Doctors should stick to medicine.

A recent article in the Vancouver Sun makes us believe that Dr. Rajendra Kale went to the Hugo Chavez School of Economics (see our previous blog). Dr. Kale has proposed the abolition of parking fees at B.C. hospitals and care facilities. Like President Chavez’s implementation of rent controls, the reduction of parking fees will only result in a shortage of spaces.

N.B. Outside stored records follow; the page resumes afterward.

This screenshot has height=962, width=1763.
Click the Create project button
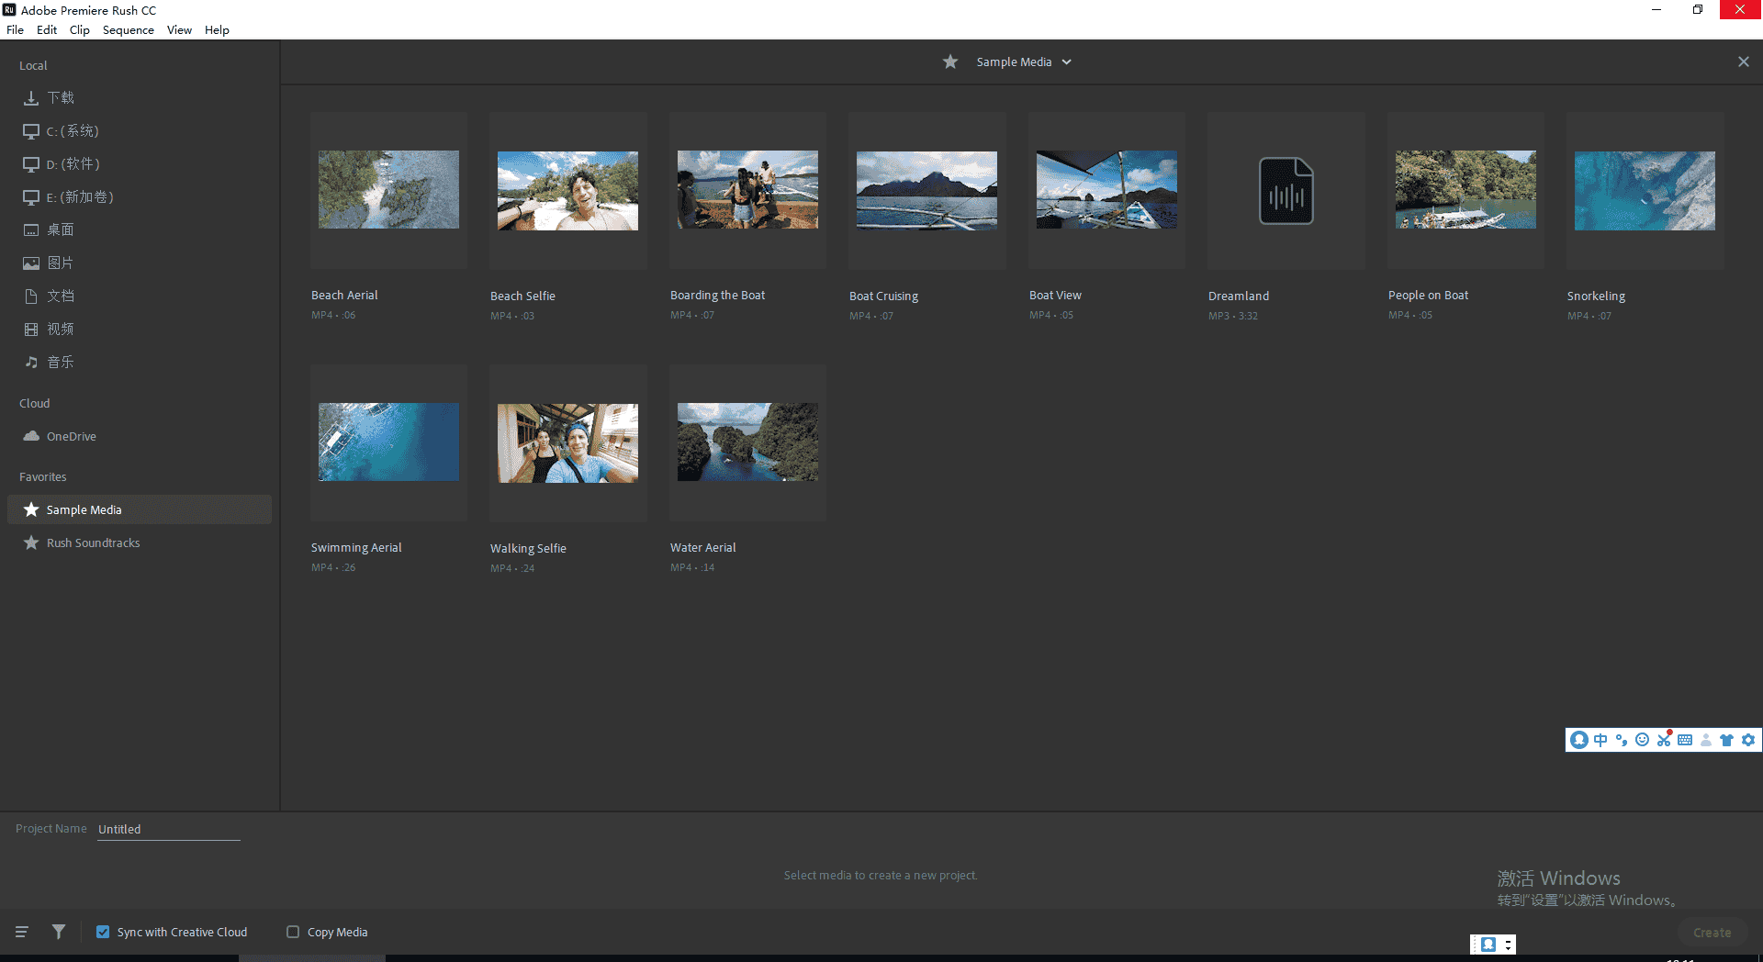1712,932
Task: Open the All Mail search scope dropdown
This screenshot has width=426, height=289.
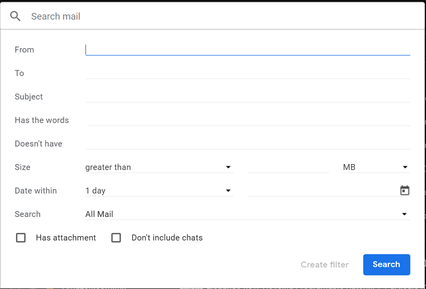Action: [247, 214]
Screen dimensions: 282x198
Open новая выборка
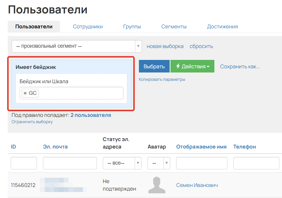click(165, 46)
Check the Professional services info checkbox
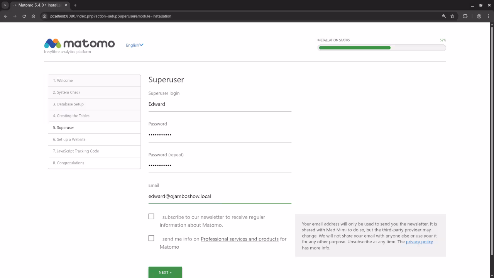Image resolution: width=494 pixels, height=278 pixels. 151,238
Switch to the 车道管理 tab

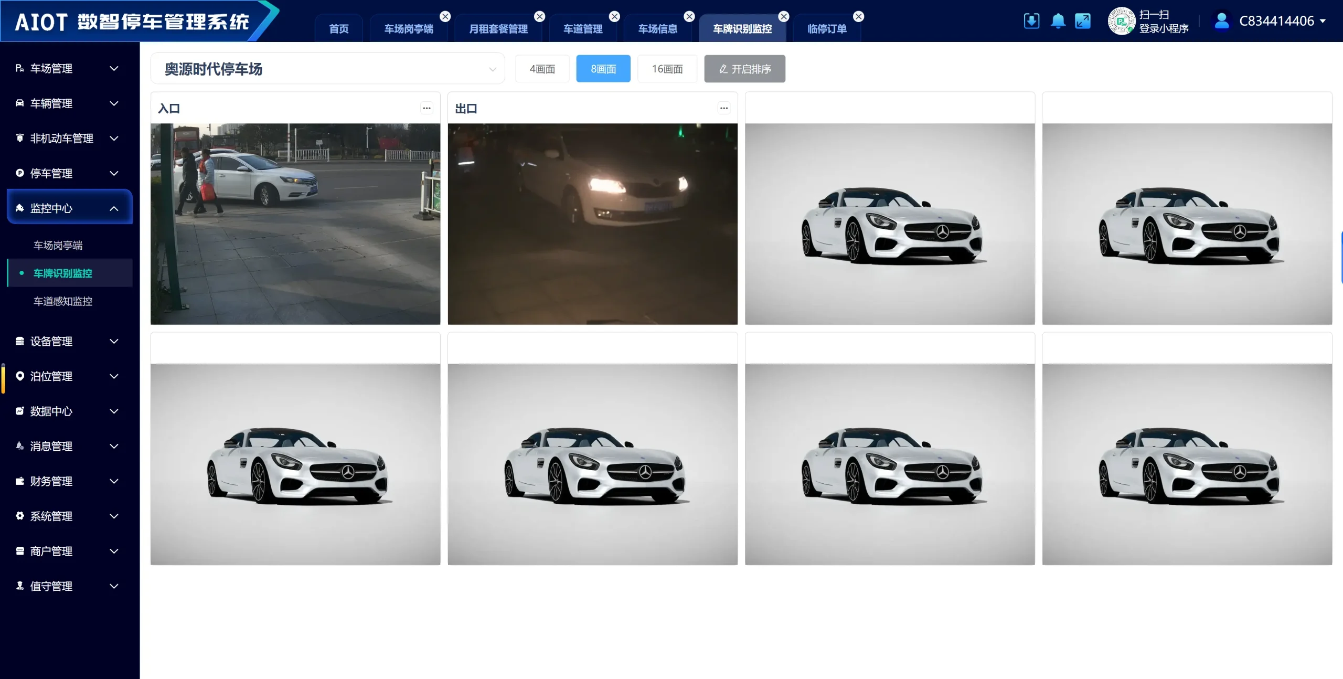point(582,29)
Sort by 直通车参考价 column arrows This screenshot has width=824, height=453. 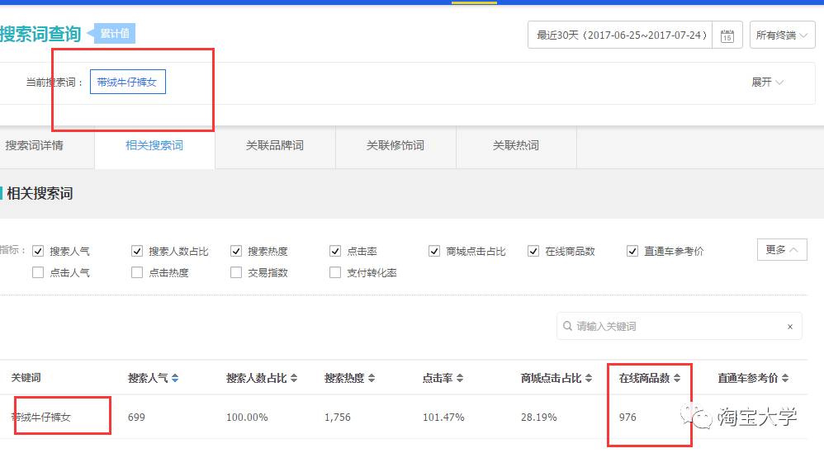pyautogui.click(x=785, y=378)
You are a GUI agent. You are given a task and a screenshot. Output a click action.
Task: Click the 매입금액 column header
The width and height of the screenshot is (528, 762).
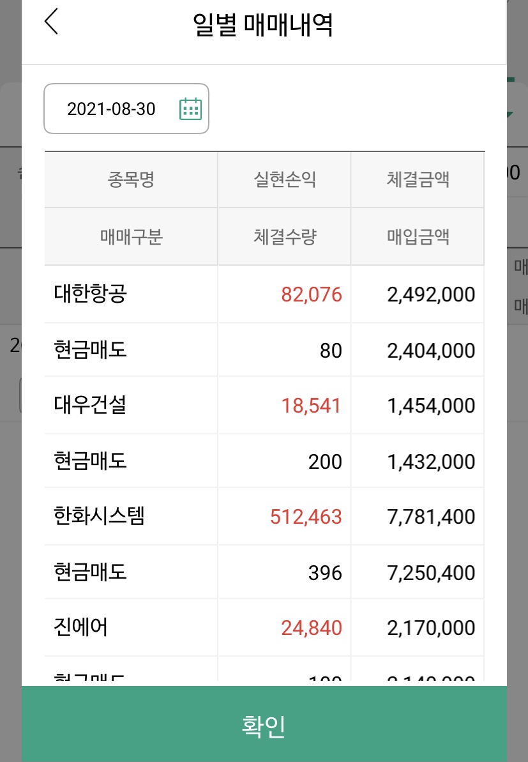coord(418,238)
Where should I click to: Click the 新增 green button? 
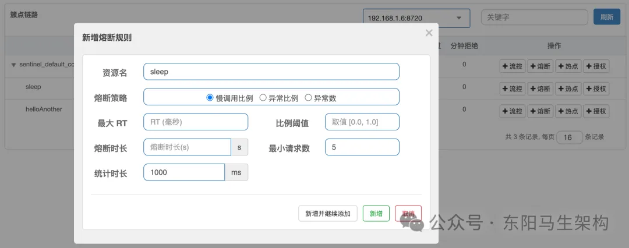[x=376, y=214]
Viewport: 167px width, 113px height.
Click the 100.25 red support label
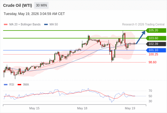pos(153,55)
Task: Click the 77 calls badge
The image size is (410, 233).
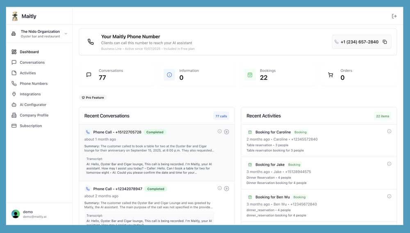Action: click(221, 116)
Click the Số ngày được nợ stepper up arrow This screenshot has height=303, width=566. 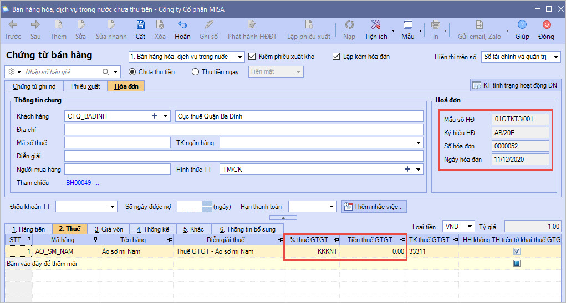click(x=207, y=204)
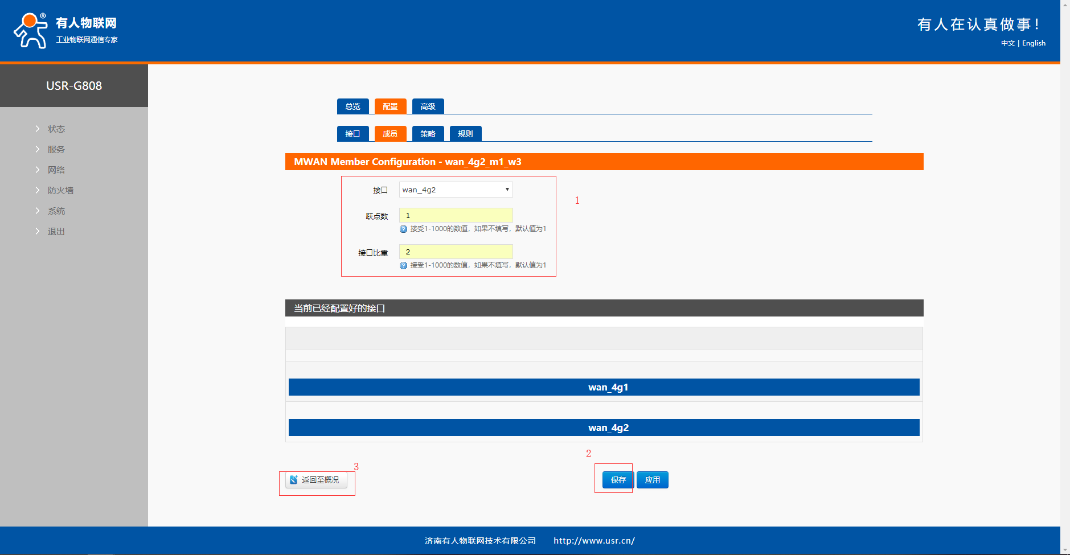Click help icon under 跃点数 field
Screen dimensions: 1070x555
point(403,229)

Where patients are now worried about having to feed the meter, at a zero price they will have to worry about finding a parking spot in the first place.

Any time that prices are set below the market equilibrium, a shortage will exist. When a shortage exists, potential buyers incur “search costs” – which is the value of the time they have to spend searching for something. Significant search costs only exist when there is a shortage. For example, we use Vancouver General’s parking rate of $7.50 per hour and a person that earns a wage of $15 per hour. If parking is “free” and it takes a half hour to find a parking space because there is a shortage, that person has spent $7.50 worth of their time looking for a “free” spot. Economists have a saying: “There’s no such thing as a free lunch”. It means that in every decision, something has to be given up.

For people with wage rates higher than $15 per hour, the opportunity cost of searching for a parking spot will exceed the $7.50 per hour that the hospital is currently charging. It is a nice idea to have volunteers do valet parking, but how much will it cost to do the criminal record checks? I doubt that I would just hand over my keys to someone that offers to park my car for me. We could always pay people to work as valets at hospitals, but the minimum wage is $10 (or soon will be) and no doubt the union will require a wage much higher than that. Perhaps that wage, and the $14 million lost parking revenue will come out of the doctors’ pay, though we doubt it.

There is no indication whether doctors are willing to give up their reserved parking stalls to provide patients with more access to free stalls. We doubt they will, and will argue that their time is too valuable to be looking for parking. Yet this is exactly the argument we are making above. Paying $7.50 to park is less than the time cost that would be incurred in searching.

We could argue this point forever, but since the Doctors are busy playing economist, we have to go prep to do some open heart surgery …. the instructions are on the web somewhere … aren’t they?